- Opening Delimiter -
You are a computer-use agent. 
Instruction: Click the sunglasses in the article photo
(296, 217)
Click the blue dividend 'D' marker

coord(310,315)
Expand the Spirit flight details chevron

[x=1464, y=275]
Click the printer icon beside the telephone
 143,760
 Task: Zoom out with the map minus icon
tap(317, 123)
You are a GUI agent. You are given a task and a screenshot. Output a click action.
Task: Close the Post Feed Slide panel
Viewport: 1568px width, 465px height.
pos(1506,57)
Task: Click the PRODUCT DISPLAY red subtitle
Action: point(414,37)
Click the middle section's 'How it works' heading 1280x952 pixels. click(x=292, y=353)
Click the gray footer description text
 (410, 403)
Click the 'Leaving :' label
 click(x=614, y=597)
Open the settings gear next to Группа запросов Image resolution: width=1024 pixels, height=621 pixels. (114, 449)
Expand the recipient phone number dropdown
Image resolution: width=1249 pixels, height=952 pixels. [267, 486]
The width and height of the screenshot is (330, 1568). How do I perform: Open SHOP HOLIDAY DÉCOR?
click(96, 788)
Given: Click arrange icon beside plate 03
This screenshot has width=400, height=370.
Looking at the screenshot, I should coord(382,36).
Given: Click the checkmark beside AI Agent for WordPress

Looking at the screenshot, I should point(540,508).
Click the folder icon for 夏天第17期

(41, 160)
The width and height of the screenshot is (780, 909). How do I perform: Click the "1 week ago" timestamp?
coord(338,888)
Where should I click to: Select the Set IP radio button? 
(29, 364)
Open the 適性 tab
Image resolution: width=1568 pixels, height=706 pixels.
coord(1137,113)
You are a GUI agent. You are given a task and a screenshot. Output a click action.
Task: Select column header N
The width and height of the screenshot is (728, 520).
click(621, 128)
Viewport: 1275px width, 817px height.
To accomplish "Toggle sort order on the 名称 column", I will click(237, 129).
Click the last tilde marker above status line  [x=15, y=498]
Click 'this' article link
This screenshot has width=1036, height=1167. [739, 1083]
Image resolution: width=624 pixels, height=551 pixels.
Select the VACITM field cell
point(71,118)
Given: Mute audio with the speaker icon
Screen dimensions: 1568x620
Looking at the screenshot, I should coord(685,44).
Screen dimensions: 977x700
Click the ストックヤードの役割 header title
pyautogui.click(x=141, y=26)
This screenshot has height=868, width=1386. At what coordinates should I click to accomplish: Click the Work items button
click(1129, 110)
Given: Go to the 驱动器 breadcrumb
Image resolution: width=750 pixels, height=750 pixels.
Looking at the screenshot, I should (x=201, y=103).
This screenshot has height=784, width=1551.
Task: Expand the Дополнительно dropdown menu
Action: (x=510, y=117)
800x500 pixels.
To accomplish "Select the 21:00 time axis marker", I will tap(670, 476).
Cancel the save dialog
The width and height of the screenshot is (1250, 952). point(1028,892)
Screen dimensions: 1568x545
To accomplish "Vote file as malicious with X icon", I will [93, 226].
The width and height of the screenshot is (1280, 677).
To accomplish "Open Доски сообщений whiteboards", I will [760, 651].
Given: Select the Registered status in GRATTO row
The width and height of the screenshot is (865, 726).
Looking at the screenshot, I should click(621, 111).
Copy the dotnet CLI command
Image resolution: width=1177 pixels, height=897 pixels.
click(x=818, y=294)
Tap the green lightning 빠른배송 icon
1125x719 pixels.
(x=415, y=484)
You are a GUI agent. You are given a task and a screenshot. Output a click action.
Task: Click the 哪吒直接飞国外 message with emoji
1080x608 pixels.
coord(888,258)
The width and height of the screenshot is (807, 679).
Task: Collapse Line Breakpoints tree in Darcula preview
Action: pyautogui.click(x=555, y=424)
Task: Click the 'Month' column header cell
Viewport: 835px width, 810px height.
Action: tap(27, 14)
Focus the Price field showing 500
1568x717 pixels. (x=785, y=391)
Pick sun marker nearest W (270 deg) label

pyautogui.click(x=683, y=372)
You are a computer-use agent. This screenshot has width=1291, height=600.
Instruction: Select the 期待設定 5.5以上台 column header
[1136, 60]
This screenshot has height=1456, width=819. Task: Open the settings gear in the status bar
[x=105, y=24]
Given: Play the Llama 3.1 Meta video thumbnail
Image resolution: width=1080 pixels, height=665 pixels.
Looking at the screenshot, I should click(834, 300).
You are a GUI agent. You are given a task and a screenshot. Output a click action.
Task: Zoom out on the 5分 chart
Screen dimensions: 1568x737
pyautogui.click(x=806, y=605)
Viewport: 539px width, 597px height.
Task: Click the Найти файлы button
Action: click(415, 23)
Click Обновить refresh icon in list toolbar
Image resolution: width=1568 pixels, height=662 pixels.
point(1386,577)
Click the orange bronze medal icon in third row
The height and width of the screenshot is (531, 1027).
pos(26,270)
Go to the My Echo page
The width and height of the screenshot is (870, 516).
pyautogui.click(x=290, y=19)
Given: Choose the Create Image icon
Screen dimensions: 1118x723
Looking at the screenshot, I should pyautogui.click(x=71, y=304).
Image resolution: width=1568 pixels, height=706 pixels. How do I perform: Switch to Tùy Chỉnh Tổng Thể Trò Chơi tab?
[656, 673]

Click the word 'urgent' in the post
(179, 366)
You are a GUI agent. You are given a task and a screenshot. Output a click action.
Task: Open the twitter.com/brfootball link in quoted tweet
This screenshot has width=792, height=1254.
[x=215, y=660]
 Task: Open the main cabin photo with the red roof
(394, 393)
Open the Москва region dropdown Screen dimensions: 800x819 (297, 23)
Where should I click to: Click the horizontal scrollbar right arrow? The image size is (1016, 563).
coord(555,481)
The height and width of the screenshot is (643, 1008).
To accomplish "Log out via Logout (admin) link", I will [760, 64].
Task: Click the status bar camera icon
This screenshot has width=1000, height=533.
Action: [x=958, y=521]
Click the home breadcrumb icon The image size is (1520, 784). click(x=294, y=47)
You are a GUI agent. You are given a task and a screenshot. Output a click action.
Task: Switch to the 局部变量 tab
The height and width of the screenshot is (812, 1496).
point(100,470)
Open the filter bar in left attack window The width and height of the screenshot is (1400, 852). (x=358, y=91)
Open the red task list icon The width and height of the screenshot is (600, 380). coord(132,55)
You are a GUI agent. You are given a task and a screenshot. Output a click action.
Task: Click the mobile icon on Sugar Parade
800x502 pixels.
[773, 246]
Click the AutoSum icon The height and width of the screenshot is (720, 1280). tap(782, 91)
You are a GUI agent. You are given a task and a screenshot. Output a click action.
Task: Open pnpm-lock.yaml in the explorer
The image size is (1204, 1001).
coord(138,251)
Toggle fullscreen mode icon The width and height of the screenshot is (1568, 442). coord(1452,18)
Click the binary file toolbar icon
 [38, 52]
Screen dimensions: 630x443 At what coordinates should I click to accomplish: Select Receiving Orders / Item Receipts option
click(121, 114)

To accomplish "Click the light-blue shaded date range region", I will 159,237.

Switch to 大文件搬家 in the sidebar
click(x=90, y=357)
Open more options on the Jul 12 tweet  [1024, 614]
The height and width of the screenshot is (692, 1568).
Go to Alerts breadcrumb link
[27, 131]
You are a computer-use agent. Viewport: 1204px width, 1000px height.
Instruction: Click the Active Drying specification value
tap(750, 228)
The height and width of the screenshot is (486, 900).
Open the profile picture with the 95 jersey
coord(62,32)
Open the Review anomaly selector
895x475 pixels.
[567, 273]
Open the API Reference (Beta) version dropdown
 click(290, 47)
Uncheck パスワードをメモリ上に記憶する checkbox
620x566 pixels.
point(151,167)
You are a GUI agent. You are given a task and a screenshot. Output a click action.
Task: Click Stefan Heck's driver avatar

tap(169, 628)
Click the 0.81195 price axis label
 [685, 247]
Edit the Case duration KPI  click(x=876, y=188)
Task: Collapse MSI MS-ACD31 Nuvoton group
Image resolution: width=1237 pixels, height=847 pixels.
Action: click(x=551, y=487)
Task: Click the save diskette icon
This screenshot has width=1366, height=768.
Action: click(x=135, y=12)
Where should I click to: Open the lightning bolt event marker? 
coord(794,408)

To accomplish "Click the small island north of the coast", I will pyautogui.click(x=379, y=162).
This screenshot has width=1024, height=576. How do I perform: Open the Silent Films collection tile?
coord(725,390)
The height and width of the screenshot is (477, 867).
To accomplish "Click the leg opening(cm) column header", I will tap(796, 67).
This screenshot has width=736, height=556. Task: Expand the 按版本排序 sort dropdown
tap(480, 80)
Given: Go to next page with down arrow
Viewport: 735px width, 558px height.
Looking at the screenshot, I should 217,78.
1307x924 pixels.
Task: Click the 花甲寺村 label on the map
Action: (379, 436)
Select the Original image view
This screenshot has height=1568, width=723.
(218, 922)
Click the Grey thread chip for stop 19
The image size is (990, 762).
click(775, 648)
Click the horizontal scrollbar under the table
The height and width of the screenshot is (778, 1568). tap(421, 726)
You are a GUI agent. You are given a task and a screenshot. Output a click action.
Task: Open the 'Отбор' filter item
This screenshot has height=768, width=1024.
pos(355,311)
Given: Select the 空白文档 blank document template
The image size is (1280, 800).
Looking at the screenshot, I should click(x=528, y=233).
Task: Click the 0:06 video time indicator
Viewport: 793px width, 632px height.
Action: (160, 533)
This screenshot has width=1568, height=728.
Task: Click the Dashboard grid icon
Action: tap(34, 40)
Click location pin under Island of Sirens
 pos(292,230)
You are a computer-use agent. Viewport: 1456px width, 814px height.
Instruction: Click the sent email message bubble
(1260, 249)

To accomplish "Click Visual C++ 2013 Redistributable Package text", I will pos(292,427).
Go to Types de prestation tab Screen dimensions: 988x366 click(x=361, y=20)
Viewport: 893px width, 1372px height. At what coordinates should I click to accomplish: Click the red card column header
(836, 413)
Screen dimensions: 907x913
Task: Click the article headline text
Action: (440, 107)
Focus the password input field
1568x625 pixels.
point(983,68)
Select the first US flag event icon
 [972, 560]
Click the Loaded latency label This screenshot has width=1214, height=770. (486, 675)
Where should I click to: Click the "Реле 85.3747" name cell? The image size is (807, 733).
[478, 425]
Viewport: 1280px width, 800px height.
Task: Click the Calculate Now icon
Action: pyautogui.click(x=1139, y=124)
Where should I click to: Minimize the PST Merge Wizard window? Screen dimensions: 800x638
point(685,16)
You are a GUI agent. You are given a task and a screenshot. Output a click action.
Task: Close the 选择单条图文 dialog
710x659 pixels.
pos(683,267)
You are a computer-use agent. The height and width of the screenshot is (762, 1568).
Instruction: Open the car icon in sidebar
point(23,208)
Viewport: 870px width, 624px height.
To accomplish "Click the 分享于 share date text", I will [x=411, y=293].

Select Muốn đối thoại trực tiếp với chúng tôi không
- Closing Delimiter -
TASK STATEMENT:
Pull out each line of the entries that contains "next".

WRITTEN SOLUTION:
Open the settings gear next to Группа запросов Image resolution: width=1024 pixels, height=621 pixels. (114, 449)
Given: Go to next page with down arrow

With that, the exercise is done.